Sept 3. 2021
Liane Randolph, Chair
California Air Resources Board
RE: Recommendations re 2022 Scoping Plan
Dear Chairperson Randolph:
Move LA urges CARB staff to prepare an alternative emission reduction scenario for the Scoping Plan which enhances the program’s ambition beyond SB 32 (as suggested in Option A on p. 14 of the CARB staff presentation). New targets in such an alternative should be at least as ambitious as those provided in the recently released IPCC Sixth Assessment Report, Climate Change 2021.
It is vital that the next Scoping Plan reflects the sense of urgency that permeates the IPCC Report. Making maximum emission reductions over this next decade are likely crucial to avoid the most damaging impacts of climate change, including the possible loss of many lives.
While emission reductions must be pursued aggressively across all source categories, meeting more ambitious targets will require making significantly enhanced investments in the deployment of clean transportation technologies and reductions of short-lived climate pollutants (SLCPs), especially methane.
We believe a successful effort in this next decade will require seeking significantly enhanced resources, well beyond those provided by current programs. These resources can come from the Legislature and Governor—or better, from California voters as soon as November 2022.
We say “better” because a voter-approved funding measure, compared to the legislative budget process, can provide significantly enhanced resources, continued over a prescribed duration with greater reliability and continuity of purpose. This may well be necessary to give manufacturers the confidence they need that, if they ramp up production of advanced technologies in the near term, their risks are much more likely to be rewarded.

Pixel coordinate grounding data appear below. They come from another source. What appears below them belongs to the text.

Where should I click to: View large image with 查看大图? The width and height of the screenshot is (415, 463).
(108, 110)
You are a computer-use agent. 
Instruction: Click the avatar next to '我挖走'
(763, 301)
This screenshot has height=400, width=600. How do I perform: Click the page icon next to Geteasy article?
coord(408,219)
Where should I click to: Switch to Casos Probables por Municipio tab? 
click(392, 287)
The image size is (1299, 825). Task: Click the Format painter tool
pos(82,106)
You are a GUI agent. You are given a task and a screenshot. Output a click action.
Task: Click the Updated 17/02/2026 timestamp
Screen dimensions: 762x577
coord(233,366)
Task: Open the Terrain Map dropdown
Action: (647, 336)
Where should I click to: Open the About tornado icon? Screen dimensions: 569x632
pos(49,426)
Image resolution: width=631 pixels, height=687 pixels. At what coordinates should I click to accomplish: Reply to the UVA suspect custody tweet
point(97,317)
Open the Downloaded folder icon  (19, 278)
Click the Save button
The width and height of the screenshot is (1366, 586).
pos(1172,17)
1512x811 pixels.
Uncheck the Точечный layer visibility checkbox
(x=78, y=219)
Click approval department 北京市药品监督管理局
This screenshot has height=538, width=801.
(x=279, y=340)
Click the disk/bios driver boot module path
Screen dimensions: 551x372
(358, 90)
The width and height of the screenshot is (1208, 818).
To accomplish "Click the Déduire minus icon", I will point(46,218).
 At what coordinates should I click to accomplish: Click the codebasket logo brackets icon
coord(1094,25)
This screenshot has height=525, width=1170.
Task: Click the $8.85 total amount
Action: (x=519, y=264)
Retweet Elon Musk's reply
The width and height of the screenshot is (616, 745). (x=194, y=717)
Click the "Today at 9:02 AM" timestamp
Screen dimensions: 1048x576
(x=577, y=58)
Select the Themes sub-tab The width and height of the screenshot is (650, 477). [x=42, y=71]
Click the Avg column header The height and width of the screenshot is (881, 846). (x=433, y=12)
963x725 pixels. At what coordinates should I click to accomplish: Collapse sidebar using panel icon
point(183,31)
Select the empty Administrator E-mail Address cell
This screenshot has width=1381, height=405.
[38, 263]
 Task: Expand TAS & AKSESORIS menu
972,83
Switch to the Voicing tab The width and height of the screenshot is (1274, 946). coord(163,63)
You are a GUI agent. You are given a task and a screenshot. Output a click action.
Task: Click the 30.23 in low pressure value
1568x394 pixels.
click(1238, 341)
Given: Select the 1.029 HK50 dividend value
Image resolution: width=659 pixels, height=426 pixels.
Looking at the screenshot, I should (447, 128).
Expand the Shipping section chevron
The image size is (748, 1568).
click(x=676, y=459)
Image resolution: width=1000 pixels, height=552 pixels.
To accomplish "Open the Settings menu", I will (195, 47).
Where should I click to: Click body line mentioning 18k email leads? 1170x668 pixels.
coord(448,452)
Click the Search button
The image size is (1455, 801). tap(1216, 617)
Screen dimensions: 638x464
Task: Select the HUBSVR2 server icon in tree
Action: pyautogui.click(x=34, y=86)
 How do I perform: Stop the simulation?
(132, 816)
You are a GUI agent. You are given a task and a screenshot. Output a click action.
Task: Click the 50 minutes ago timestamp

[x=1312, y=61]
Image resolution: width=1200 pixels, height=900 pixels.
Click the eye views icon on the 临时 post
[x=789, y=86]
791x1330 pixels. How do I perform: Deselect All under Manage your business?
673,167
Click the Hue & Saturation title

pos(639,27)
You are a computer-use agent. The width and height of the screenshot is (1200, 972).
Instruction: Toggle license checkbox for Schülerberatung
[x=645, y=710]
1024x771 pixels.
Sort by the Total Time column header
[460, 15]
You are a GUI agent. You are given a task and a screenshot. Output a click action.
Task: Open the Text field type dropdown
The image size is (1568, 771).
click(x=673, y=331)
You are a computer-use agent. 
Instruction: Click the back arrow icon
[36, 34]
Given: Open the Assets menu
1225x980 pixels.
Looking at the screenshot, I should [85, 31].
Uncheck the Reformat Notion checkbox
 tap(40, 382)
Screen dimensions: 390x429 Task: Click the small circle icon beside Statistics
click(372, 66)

Why should we consider such an alternative?
Many events have highlighted for all of us this year that climate change is not only an existential threat but also an imminent threat to the well-being of life on this planet, human life in particular. Droughts, wildfires, more frequent and more powerful storms and hurricanes are real threats in themselves, but they are also indicators that a calamitous future may well be closer than we think.
When the IPCC issued its 2018 Report on Global Warming we were told that unless significant progress was made in reducing greenhouse gas emissions by 2030, we risked losing our ability to contain the climate spiral that would occur. The IPCC issued an update this year doubling down on that assessment. It is now likely we will hit global temperatures of 1.5° C in the early 2030s, rather than a decade later.
What have we seen since 2018 to give us confidence that our momentum heading toward 2030 is strong? Some things to be sure:
- Continued progress on renewable power—thanks to improving technologies and the benefits of economies of scale;
- a growing array of manufacturers actually producing zero-emission light-duty vehicles—all in response to CARB’s ZEV program; and
- a growing set of truck manufacturers stating their intentions to produce a zero-emission product—partly in response to CARB’s Advanced Clean Truck Rule. Unfortunately, there is little actual product yet out on the road.
Battery-electric power is convincing many, while hydrogen alternatives show increasing viability in hard-to-electrify sectors like long-haul trucking. All good, all promising, but still incremental at a moment that calls for a more aggressive sustained effort.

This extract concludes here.